Cour d'appel, retentions, 5 mai 2026 — n° 26/03434
Synthèse de la décision
Question juridique
L'appel d'une décision de prolongation de rétention administrative est-il recevable sans motivation adéquate ?
Principe retenu
La déclaration d'appel en matière de rétention administrative doit être motivée, à peine d'irrecevabilité.

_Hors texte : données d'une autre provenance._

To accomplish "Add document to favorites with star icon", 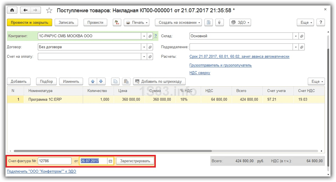I will 49,10.
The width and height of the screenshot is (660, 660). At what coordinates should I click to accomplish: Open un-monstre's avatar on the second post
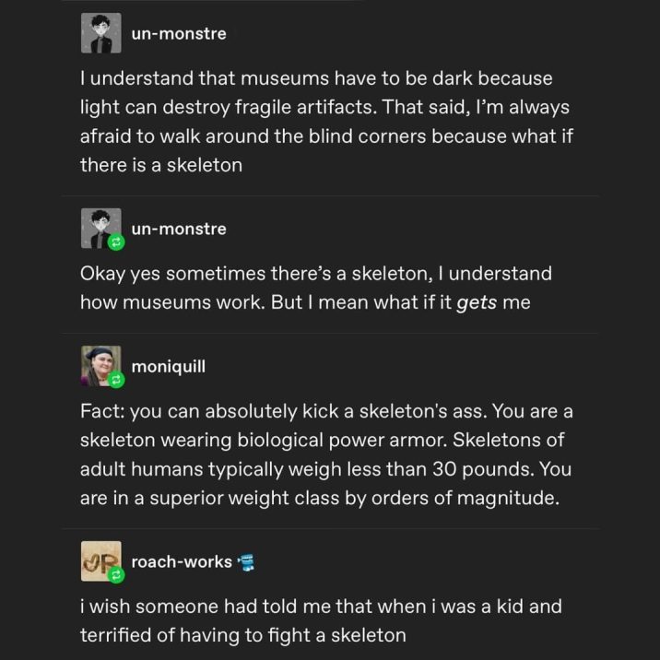(99, 228)
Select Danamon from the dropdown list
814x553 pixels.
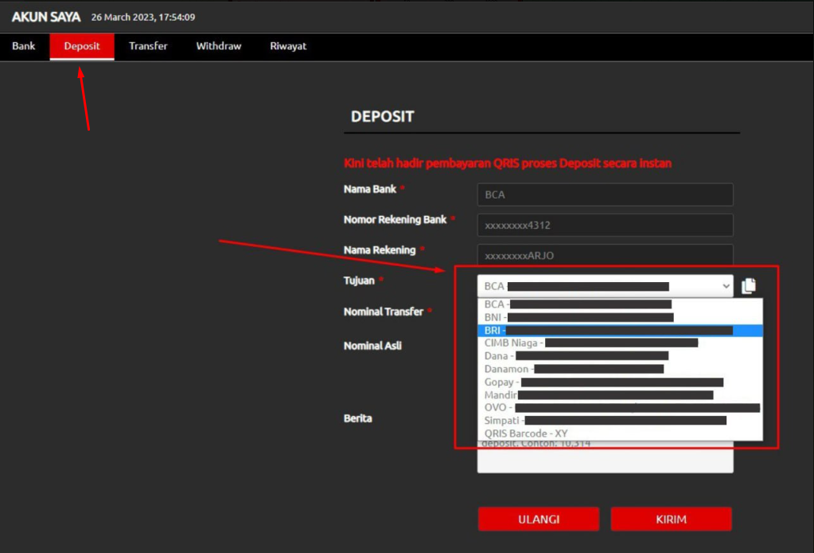click(508, 369)
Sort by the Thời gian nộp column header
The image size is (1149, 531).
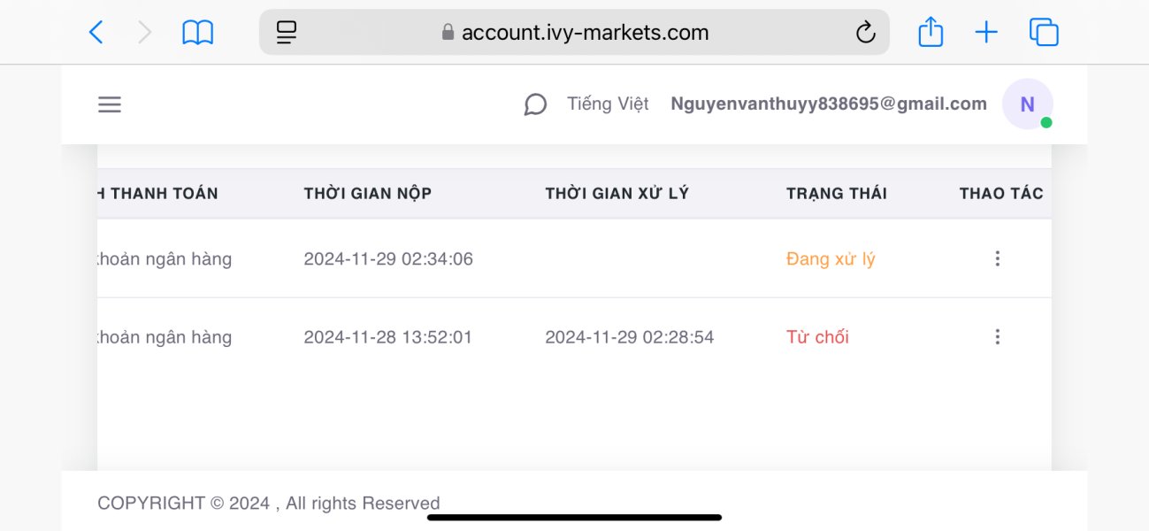[368, 194]
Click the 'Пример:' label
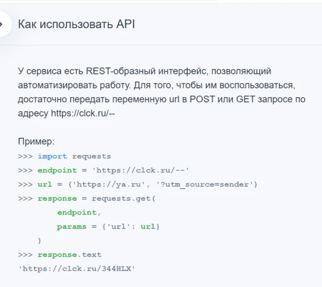322x287 pixels. 36,141
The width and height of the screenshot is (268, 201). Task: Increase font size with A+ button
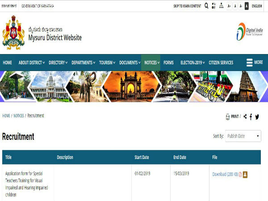[229, 6]
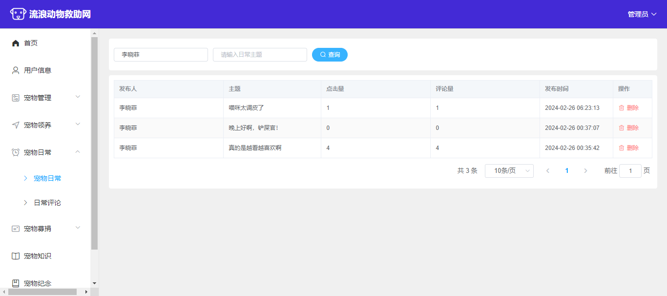
Task: Expand the 宠物募捐 menu chevron
Action: coord(78,228)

Une motivation générale ne suffit pas à justifier la recevabilité de l'appel.
Faits clés
- Obligation de quitter le territoire notifiée le 4 avril 2026
- Placement en rétention administrative le 4 avril 2026
- Prolongation de la rétention de 26 jours par le juge le 8 avril 2026
- Nouvelle demande de prolongation de 30 jours par le préfet le 2 mai 2026
- Appel interjeté par [V] [D] le 4 mai 2026 sans moyens de soutien
Articles cités
article L.342-7 du code d'entrée et de séjour des étrangers en France
article L.342-12 du code d'entrée et de séjour des étrangers en France
article L.743-11 du code d'entrée et de séjour des étrangers en France
article L.743-21 du code d'entrée et de séjour des étrangers en France
article R.743-11 du code d'entrée et de séjour des étrangers en France
article L.742-4 du code d'entrée et de séjour des étrangers en France
Dispositif
Déclarons irrecevable l'appel formé par [V] [D],
Le greffier, La conseillère déléguée,
Inès BERTHO Perrine CHAIGNE
Exposé du litige
FAITS ET PROCÉDURE
Une obligation de quitter le territoire français a été notifiée à [V] [D] le 4 avril 2026.

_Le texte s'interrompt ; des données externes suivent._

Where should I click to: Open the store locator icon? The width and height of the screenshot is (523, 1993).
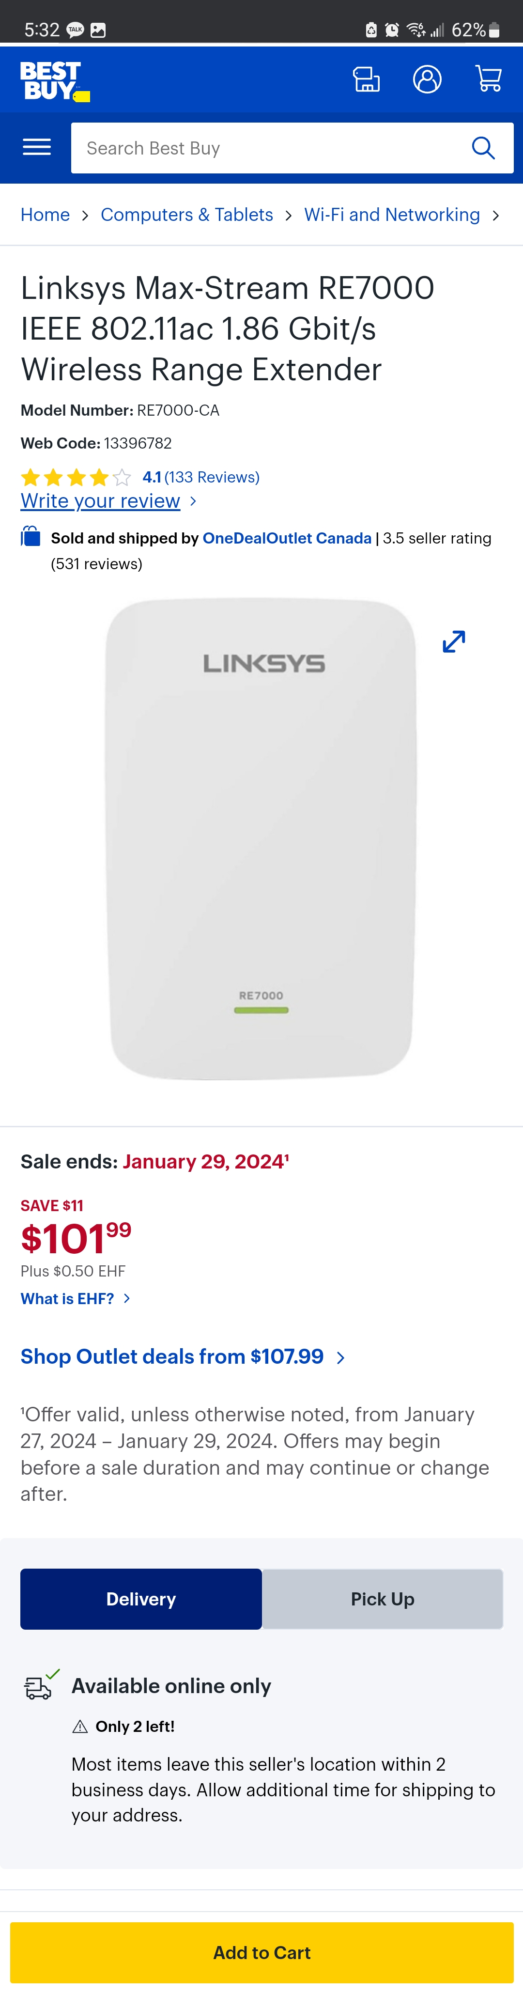(x=366, y=79)
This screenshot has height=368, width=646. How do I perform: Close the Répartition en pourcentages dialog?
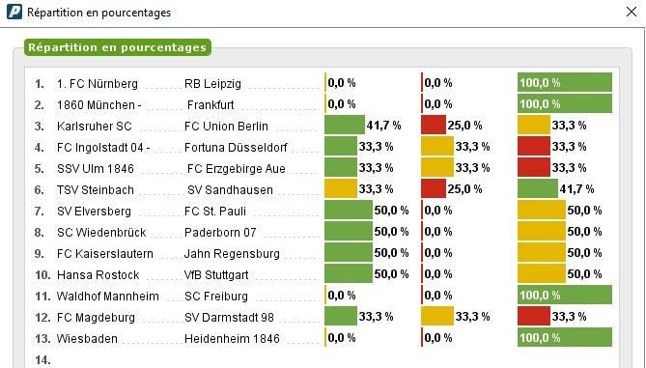click(x=632, y=12)
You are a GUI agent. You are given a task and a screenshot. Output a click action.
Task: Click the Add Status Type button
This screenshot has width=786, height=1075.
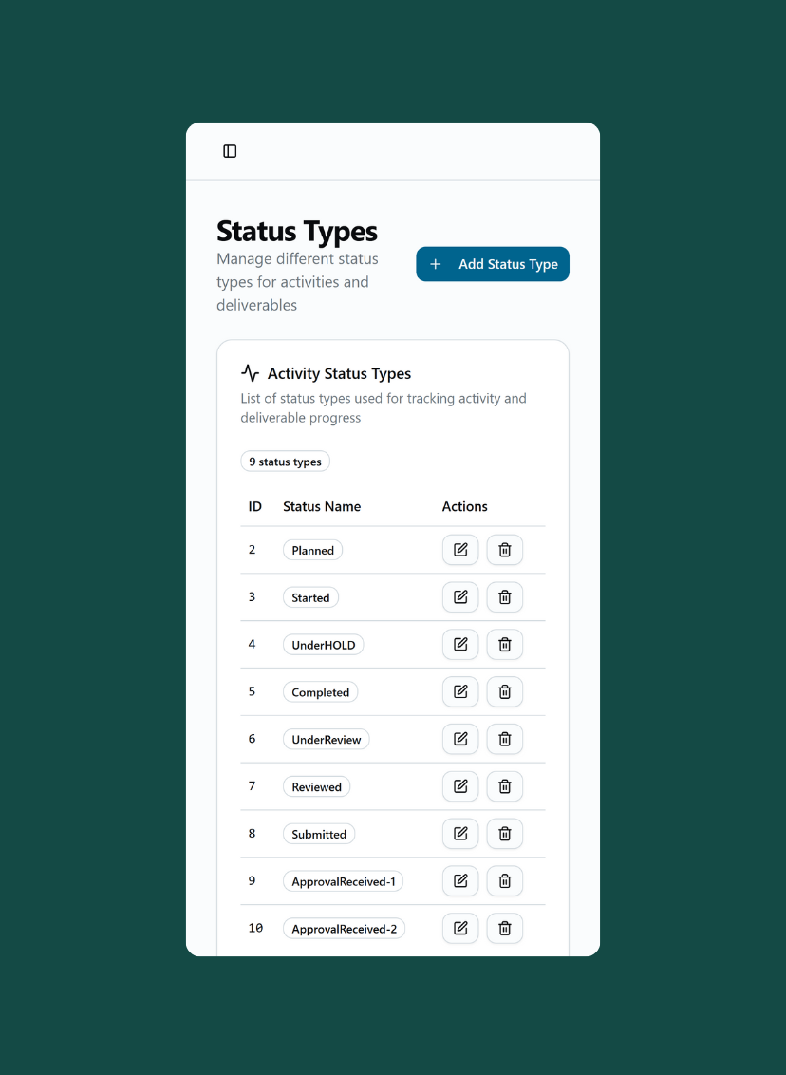[x=493, y=264]
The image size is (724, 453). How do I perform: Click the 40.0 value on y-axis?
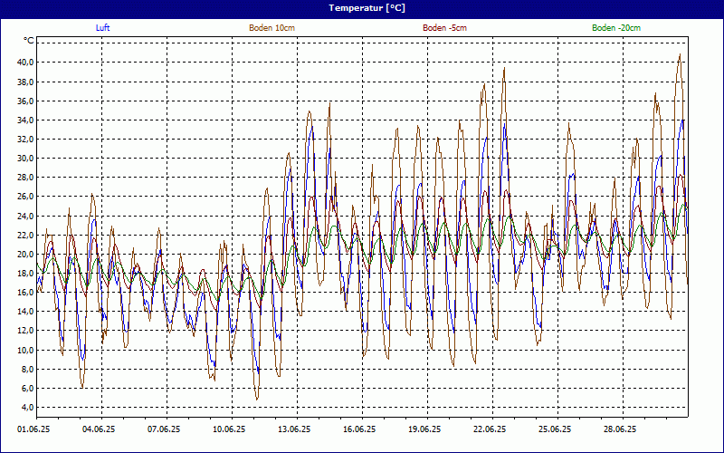pyautogui.click(x=25, y=62)

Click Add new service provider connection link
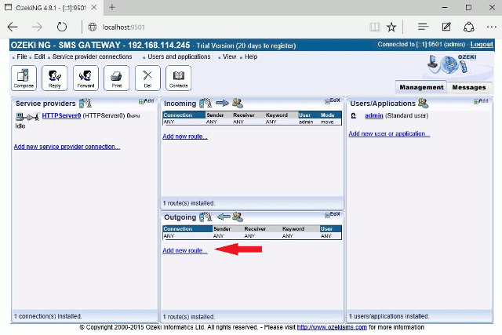click(67, 147)
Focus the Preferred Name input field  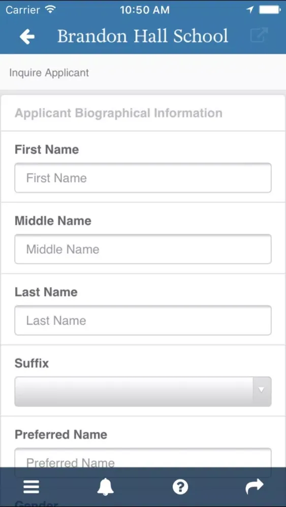point(143,457)
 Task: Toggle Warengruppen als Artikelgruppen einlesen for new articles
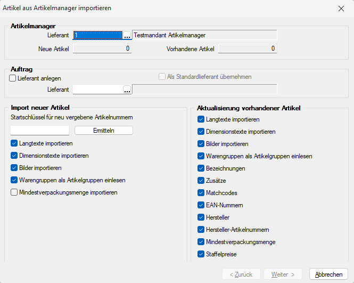pyautogui.click(x=14, y=180)
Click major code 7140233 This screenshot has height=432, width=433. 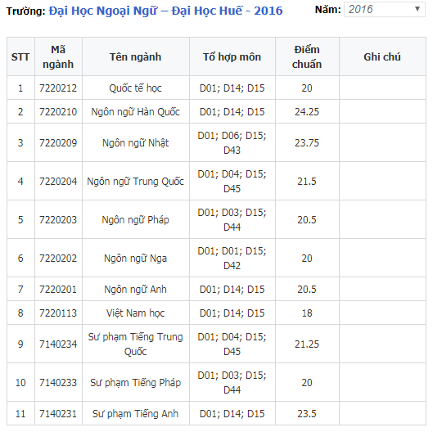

Par décision du 4 avril 2026, l'autorité administrative a ordonné le placement de [V] [D] en rétention dans les locaux ne relevant pas de l'administration pénitentiaire afin de permettre l'exécution de la mesure d'éloignement à compter du même jour.
Par ordonnance du 8 avril 2026 le juge du tribunal judiciaire de Lyon a prolongé la rétention administrative de [V] [D] pour une durée de vingt-six jours.

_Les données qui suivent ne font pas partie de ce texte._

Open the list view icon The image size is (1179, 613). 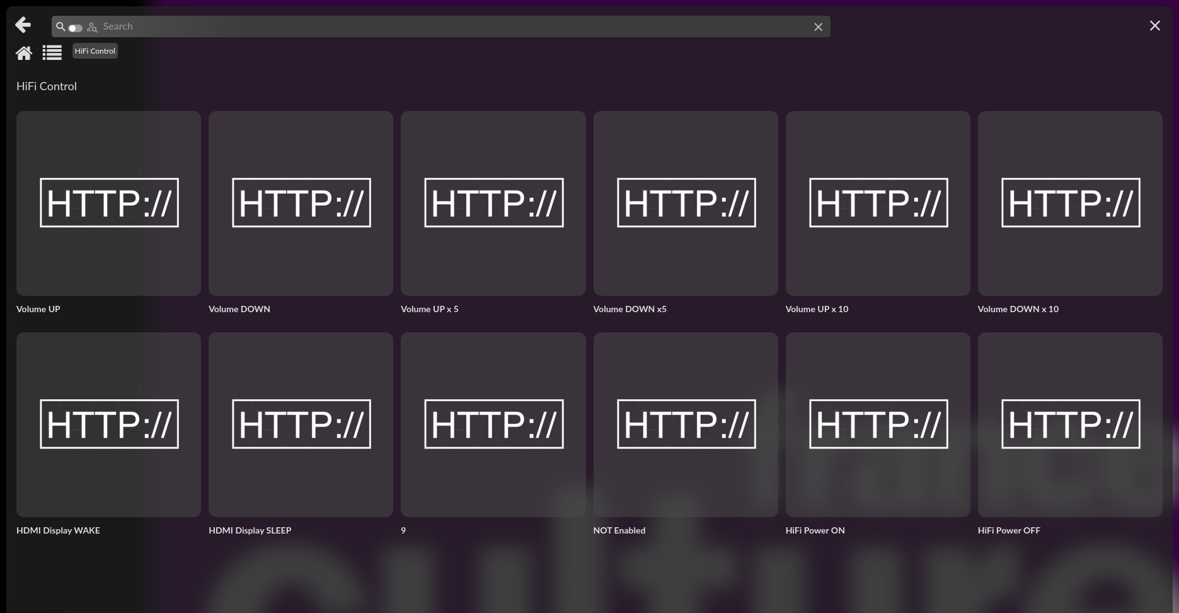pyautogui.click(x=52, y=53)
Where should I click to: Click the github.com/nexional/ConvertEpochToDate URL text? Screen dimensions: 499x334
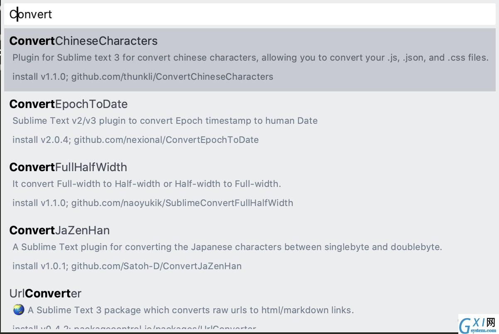pyautogui.click(x=166, y=140)
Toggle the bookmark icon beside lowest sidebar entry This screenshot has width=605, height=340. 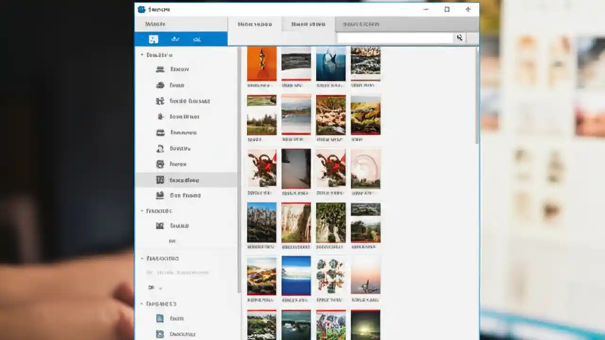coord(160,334)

Suivant requête du 2 mai 2026, reçue le même jour à 14 heures 58, le préfet de l'Ain a saisi le juge du tribunal judiciaire de Lyon aux fins de voir ordonner une nouvelle prolongation de la rétention de [V] [D] pour une durée de trente jours.
Dans son ordonnance du 3 mai 2026 à 17 heures 35, le juge du tribunal judiciaire de Lyon a fait droit à cette requête.
Par déclaration au greffe le 4 mai 2026 à 09 heures 45, [V] [D] a interjeté appel de cette ordonnance dont il demande l'infirmation outre sa remise en liberté.
Dans sa déclaration d'appel, il ne fait valoir aucun moyen au soutien de sa prétention.
Par courriels adressés le 4 mai 2026 à 12h59 et 17h56 les parties ont été informées que le magistrat délégué par le premier président envisageait de faire application des dispositions du deuxième alinéa de l'article L. 743-23 du Code de l'entrée et du séjour des étrangers et du droit d'asile (CESEDA) et les a invitées à faire part, le 5 mai 2026 à 9 heures au plus tard, de leurs observations éventuelles sur l'absence de circonstance nouvelle de fait ou de droit depuis le placement en rétention administrative, ou sur l'absence d'éléments fournis à l'appui de la requête d'appel permettant de justifier qu'il soit mis fin à la rétention ainsi que sur la recevabilité de l'appel, la déclaration d'appel ne soulevant aucun moyen.
Vu l'absence d'observations formées par l'avocat de la personne retenue.
Vu les observations de l'avocat de la préfecture reçues par courriel le 04 mai 2026 à 20h05 tendant en premier lieu à l'irrecevabilité de la déclaration d'appel, cette dernière étant dépourvue de motivation factuelle et en second lieu à la confirmation de l'ordonnance querellée en l'absence d'aucune circonstance de droit ou de fait et d'aucun moyen susceptible de mettre fin à sa rétention.
Motivations de la décision
MOTIVATION
Sur la recevabilité de l'appel
L'article R 743-11 du CESEDA dispose que la déclaration d'appel est motivée à peine d'irrecevabilité. Elle est transmise par tous moyens au greffe de la cour d'appel qui l'enregistre avec mention de la date et de l'heure.
En l'espèce, l'appel de [V] [D] se contente d'indiquer au visa de l'article L 742-4 du CESEDA 'ma situation ne rentre dans aucune des situations justifiant une seconde prolongation' ce qui constitue une phrase extrêmement générale et ne saurait constituer une motivation et encore moins un moyen de fait ou de droit.
En conséquence, l'appel de [V] [D] sera déclarée irrecevable.